Brody, a burly American, stood uncomfortably before Roosevelt’s desk, fidgeting with his pith helmet, which he held awkwardly in his huge hands.
“Yes, we did, Mr. Roosevelt.”
“Well?”
“It’s the natives, sir,” said Brody. “They keep stealing it.”
“Rubbish! What possible use could they have for steel track?”
“You wouldn’t believe the uses they put it to, sir,” answered Brody. “They use it to support their huts, and to make pens for their goats and cattle, and they melt it down for spearheads.”
“Well, then, take it back.”
“We were expressly instructed not to harm any of the natives, sir, and whenever we’ve tried to retrieve our tracks we’ve been threatened with spears, and occasionally even guns. If we can’t take them back by force, they’re going to stay right where they are until they rust.”

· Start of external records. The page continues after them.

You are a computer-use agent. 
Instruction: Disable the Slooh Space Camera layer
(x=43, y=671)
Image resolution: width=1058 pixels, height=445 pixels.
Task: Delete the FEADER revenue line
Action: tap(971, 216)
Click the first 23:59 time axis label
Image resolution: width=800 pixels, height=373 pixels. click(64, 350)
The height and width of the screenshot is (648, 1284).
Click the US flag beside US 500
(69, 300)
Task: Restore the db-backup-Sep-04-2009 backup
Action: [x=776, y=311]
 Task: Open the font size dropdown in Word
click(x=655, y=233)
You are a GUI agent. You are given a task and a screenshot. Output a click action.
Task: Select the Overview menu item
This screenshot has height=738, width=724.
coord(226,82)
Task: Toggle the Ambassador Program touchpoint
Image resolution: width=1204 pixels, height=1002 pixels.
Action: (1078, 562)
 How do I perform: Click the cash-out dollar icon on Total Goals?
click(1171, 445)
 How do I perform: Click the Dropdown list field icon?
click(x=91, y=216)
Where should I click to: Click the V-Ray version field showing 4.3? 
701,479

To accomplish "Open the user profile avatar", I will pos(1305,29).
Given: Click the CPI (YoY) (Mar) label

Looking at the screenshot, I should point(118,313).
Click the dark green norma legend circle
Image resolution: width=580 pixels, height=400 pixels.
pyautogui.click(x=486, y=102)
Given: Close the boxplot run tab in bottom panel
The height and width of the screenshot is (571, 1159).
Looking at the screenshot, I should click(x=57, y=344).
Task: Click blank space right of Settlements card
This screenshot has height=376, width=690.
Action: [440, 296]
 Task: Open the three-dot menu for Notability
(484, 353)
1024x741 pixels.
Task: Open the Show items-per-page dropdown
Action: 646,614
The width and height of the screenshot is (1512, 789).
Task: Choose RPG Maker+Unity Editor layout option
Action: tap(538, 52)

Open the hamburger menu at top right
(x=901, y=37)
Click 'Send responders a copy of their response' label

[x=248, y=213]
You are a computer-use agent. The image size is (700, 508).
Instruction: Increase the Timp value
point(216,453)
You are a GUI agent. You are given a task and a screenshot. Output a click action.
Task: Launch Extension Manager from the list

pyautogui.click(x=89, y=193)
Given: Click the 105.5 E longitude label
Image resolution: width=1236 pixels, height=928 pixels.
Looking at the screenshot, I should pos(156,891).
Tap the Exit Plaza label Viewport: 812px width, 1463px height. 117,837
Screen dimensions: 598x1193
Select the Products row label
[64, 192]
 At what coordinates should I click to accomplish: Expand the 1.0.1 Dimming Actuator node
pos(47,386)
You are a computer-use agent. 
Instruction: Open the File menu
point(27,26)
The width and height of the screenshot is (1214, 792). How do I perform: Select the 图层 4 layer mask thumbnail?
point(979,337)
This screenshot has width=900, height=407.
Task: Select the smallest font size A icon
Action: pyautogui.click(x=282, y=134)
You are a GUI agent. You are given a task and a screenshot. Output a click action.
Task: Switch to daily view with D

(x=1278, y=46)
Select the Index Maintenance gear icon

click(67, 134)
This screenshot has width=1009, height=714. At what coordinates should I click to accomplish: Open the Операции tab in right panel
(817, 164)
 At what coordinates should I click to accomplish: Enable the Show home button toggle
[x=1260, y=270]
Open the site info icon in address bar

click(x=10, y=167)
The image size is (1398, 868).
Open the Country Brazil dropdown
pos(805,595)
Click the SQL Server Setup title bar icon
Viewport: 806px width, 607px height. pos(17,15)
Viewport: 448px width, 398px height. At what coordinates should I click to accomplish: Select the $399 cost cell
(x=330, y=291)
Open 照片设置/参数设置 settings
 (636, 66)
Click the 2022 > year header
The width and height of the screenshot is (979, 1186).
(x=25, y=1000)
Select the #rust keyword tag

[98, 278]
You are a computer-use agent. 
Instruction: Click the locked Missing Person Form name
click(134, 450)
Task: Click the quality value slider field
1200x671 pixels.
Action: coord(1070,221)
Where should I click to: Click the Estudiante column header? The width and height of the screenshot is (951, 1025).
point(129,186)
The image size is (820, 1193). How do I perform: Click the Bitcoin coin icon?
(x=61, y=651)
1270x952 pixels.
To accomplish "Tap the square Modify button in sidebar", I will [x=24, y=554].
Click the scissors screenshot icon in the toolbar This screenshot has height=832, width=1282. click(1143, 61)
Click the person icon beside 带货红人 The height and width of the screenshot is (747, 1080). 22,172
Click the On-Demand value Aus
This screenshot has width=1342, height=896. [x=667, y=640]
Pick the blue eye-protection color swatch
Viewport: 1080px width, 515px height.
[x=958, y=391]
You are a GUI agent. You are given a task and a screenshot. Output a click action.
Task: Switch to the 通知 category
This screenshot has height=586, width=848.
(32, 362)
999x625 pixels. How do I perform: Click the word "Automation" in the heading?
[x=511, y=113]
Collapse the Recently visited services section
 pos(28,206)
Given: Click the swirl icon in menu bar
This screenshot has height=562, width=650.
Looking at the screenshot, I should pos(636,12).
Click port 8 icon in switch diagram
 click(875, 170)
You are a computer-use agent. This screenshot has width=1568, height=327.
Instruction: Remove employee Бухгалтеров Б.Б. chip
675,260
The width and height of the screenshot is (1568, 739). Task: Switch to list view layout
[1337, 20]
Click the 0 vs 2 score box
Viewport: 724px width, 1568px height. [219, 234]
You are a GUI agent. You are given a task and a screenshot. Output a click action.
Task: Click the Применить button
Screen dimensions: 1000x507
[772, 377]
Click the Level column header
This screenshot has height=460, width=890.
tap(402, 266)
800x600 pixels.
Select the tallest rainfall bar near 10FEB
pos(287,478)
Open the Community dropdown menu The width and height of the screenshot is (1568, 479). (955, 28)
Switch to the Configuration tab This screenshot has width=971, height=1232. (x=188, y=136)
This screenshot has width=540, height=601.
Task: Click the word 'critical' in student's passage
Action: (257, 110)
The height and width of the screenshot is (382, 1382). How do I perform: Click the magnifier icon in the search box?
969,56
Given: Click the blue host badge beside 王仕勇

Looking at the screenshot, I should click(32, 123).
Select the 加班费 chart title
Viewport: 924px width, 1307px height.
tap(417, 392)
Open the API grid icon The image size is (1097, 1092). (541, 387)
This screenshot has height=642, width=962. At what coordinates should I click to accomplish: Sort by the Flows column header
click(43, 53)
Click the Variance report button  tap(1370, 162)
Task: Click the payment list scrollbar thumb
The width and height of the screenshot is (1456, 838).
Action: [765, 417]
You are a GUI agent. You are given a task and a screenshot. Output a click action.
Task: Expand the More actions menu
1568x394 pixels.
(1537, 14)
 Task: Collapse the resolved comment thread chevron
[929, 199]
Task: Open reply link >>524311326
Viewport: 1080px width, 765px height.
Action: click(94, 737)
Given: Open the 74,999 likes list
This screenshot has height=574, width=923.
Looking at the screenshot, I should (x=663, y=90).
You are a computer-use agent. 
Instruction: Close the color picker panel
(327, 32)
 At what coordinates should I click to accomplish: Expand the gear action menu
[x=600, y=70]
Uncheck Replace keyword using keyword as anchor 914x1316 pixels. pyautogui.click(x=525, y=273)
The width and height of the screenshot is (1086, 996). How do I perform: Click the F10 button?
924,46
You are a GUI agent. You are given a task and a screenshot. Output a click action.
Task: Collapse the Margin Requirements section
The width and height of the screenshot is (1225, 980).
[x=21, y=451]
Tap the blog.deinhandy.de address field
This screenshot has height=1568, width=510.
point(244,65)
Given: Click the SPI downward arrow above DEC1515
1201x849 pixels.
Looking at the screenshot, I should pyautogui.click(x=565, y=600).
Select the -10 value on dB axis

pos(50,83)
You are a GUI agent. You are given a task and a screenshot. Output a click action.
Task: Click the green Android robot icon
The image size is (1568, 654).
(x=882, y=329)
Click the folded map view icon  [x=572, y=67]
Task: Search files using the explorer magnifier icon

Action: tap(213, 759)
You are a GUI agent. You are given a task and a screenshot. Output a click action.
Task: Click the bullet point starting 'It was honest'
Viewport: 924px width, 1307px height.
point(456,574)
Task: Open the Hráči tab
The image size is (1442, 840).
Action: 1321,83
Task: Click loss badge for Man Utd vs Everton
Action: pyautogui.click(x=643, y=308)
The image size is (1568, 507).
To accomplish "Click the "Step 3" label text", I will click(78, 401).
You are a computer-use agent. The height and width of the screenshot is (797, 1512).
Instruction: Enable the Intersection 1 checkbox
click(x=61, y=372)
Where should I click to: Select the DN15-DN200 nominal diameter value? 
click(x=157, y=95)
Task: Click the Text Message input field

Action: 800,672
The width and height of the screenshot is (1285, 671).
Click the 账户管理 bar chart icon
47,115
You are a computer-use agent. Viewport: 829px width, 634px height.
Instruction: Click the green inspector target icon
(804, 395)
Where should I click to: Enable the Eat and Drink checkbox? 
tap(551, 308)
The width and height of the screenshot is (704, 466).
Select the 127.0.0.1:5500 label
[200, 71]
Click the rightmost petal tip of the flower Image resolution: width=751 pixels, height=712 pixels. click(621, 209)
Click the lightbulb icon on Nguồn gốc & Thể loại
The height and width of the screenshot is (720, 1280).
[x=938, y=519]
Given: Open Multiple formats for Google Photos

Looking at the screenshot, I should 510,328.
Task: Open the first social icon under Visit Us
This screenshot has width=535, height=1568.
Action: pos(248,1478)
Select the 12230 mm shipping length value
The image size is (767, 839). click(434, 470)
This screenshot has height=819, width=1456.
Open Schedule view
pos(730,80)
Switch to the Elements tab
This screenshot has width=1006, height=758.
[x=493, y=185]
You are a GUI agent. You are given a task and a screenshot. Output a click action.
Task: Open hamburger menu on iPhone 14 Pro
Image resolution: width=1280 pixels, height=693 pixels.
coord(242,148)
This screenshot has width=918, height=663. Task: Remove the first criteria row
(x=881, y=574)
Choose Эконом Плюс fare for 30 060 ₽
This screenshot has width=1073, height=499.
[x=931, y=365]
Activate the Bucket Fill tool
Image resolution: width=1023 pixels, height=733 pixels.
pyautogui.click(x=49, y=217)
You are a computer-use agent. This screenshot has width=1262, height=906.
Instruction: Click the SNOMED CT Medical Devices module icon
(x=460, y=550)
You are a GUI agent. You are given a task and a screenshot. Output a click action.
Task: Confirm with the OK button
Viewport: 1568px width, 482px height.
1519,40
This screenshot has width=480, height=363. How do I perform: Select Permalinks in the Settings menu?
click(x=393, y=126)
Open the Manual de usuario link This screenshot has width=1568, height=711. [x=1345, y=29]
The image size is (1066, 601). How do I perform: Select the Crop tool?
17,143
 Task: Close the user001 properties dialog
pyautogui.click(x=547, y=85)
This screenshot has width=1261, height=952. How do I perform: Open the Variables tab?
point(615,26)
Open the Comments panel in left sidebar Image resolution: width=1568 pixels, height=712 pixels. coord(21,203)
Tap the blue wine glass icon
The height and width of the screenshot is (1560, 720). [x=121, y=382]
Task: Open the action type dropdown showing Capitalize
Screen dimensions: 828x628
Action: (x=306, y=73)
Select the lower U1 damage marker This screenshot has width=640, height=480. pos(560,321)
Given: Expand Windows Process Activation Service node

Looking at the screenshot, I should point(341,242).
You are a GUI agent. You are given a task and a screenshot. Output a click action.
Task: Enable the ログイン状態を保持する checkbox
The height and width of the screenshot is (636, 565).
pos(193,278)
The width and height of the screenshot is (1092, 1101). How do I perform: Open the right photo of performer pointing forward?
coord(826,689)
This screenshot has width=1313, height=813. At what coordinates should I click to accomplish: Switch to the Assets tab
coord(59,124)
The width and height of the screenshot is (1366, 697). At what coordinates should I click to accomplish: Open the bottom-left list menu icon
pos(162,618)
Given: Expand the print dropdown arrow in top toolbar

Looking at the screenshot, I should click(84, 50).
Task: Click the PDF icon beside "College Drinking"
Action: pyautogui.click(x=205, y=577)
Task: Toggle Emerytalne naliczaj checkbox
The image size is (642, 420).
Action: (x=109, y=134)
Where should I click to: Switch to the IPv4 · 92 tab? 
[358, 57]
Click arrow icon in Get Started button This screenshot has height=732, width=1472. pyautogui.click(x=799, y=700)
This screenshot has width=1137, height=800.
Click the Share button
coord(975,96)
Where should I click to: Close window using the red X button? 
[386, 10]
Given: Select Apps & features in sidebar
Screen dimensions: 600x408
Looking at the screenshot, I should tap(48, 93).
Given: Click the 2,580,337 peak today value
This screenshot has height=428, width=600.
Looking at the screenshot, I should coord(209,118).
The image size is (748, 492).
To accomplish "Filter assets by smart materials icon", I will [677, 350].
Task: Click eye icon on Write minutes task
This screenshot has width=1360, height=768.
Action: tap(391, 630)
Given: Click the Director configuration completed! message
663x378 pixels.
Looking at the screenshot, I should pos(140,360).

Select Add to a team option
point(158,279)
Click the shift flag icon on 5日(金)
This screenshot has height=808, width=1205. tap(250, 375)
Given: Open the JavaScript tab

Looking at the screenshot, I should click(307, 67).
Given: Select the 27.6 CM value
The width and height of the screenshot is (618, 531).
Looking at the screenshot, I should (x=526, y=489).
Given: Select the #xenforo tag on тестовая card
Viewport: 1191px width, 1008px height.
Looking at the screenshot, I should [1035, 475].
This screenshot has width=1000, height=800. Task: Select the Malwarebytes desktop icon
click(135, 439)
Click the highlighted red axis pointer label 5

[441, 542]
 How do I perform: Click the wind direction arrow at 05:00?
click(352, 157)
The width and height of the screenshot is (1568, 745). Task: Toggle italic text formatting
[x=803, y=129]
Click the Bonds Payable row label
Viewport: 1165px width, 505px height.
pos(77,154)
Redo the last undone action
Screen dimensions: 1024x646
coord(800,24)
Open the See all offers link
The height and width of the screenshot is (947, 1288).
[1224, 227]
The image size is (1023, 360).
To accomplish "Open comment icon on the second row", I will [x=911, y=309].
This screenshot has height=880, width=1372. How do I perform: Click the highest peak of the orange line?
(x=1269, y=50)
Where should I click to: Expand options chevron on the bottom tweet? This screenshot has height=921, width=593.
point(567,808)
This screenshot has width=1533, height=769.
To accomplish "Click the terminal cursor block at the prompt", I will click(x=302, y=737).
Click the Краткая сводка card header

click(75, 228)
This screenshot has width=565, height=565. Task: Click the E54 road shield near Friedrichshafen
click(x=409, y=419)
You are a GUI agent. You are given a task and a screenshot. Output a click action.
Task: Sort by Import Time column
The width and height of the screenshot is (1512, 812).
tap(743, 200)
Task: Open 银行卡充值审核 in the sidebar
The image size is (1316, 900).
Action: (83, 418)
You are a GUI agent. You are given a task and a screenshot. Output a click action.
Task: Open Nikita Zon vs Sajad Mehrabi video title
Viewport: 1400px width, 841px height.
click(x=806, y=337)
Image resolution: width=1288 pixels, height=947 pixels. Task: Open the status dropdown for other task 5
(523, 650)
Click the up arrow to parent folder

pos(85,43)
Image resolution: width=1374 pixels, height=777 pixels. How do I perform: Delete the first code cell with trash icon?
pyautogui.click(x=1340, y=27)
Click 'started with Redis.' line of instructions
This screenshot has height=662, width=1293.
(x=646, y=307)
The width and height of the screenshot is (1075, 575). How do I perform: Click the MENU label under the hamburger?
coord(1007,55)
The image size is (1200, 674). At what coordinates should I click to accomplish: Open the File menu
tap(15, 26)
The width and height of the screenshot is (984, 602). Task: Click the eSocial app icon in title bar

“Who’s the headman in your area, Mr. Brody?” asked Roosevelt.
“A Mangbetu named Matapoli.”
“I know him personally,” said Roosevelt, his expression brightening. “Bring him here and perhaps we can get this situation resolved.”
“That could take six weeks, sir—and that’s assuming he’ll come with me.”
Roosevelt shook his head. “That won’t do, Mr. Brody. I can’t pay your men to sit on their hands for six weeks.” He paused, then nodded to himself, his decision made. “I’ll return with you. It’s time I got out among the people again, anyway.”
He summoned Yank Rogers while Brody was getting lunch at a small restaurant down the street.
“What can I do for you, Teddy?” asked the American.
“I’m going to have to go to Mangbetu country, Yank,” answered Roosevelt. “I want you and Mr. Buckley to remain in Stanleyville and keep an eye on things here while I’m gone.”
“What about Boyes?” asked Rogers. “Isn’t that his job?”
“John will be accompanying me,” answered Roosevelt. “The Mangbetu seem to be very fond of him.”